Not directly, but have come across forums that discussed the issue from other musicians who had some problems.

I think we are talking very blatant stuff though, an actual loop, in your face, being claimed as your own , etc.

Spotify and the rest can send you a notice that your recording contains pre-mastered, pre-recorded material with a warning notice.

I tried it once out of morbid curiosity as I heard about this.

I took a Heaviocity loop and created my own track on top of that, and that triggered the Algorithm to send me a warning message by the digital distributor I used (I think it was Tunecore at the time).

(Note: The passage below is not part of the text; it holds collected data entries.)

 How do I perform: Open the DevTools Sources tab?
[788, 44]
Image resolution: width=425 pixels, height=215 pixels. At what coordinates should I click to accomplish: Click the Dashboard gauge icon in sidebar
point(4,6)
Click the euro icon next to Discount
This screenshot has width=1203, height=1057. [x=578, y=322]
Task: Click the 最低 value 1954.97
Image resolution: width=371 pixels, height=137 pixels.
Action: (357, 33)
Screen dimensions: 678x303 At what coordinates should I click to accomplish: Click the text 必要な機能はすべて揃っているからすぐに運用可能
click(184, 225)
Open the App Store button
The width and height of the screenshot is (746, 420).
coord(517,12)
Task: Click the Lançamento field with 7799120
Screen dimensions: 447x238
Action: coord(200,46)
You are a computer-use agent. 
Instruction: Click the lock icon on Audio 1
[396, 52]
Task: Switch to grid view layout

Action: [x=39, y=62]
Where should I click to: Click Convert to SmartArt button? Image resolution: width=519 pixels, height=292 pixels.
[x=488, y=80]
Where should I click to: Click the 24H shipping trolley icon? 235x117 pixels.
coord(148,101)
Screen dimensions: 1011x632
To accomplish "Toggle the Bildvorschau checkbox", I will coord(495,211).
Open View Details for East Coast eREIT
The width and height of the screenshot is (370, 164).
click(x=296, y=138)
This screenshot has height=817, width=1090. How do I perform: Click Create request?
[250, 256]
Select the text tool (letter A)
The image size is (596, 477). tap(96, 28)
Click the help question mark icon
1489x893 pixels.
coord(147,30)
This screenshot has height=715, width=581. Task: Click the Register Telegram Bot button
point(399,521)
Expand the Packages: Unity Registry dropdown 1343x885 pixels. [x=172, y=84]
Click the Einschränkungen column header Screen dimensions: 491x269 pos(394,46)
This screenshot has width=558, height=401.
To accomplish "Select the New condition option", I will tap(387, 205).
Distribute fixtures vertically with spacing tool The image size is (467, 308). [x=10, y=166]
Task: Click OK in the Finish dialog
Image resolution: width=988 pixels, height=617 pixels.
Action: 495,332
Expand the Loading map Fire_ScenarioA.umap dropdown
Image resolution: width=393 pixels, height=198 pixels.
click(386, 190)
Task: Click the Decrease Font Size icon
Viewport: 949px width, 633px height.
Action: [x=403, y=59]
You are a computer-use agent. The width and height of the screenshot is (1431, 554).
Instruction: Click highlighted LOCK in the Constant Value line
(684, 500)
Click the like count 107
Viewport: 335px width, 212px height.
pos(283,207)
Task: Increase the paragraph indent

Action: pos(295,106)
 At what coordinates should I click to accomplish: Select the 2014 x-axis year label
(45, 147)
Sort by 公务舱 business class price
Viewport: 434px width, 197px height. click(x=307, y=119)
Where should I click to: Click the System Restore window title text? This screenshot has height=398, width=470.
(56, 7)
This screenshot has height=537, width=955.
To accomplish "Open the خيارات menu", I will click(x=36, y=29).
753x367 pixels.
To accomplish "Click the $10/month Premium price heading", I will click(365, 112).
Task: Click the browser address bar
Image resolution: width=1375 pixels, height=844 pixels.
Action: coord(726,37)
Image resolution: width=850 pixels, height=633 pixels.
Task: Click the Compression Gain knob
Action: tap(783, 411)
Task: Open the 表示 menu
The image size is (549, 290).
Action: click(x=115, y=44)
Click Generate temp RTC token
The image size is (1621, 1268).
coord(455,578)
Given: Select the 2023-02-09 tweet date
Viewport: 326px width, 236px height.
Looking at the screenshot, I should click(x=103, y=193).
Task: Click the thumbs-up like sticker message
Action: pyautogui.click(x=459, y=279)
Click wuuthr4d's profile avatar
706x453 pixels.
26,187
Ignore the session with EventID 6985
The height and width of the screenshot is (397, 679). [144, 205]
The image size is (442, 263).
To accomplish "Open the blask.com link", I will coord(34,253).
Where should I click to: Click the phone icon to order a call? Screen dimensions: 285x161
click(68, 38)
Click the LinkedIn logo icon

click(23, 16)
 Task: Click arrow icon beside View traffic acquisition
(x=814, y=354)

It’s a legal minefield. Not even hardware synthesizers that you pay through the nose legally allow you to own the actual sounds. They are only licensed. Of course, no synth company in their right mind would start taking composers to court, but just goes to show…

As composer for films, I am trying to be extremely careful what I produce as I have agreements that are strict to do with copyrights etc.

Just so I understand this correctly. This is more an issue with the distributors auto detection processes, no? The ToS with Heavyocity should state that you have the right to use the material you purchased commercially even if it is the main building block of your composition. As I see it, it would never hold up in court.

Well… That is legal speak to prevent you from selling the raw sounds/samples as your own. It doesn’t apply when using them as intended in an original composition.
For funsies, look up how many commercially available songs use the “Ski Jam” preset of the Korg Wavestation—the very first preset on the synth!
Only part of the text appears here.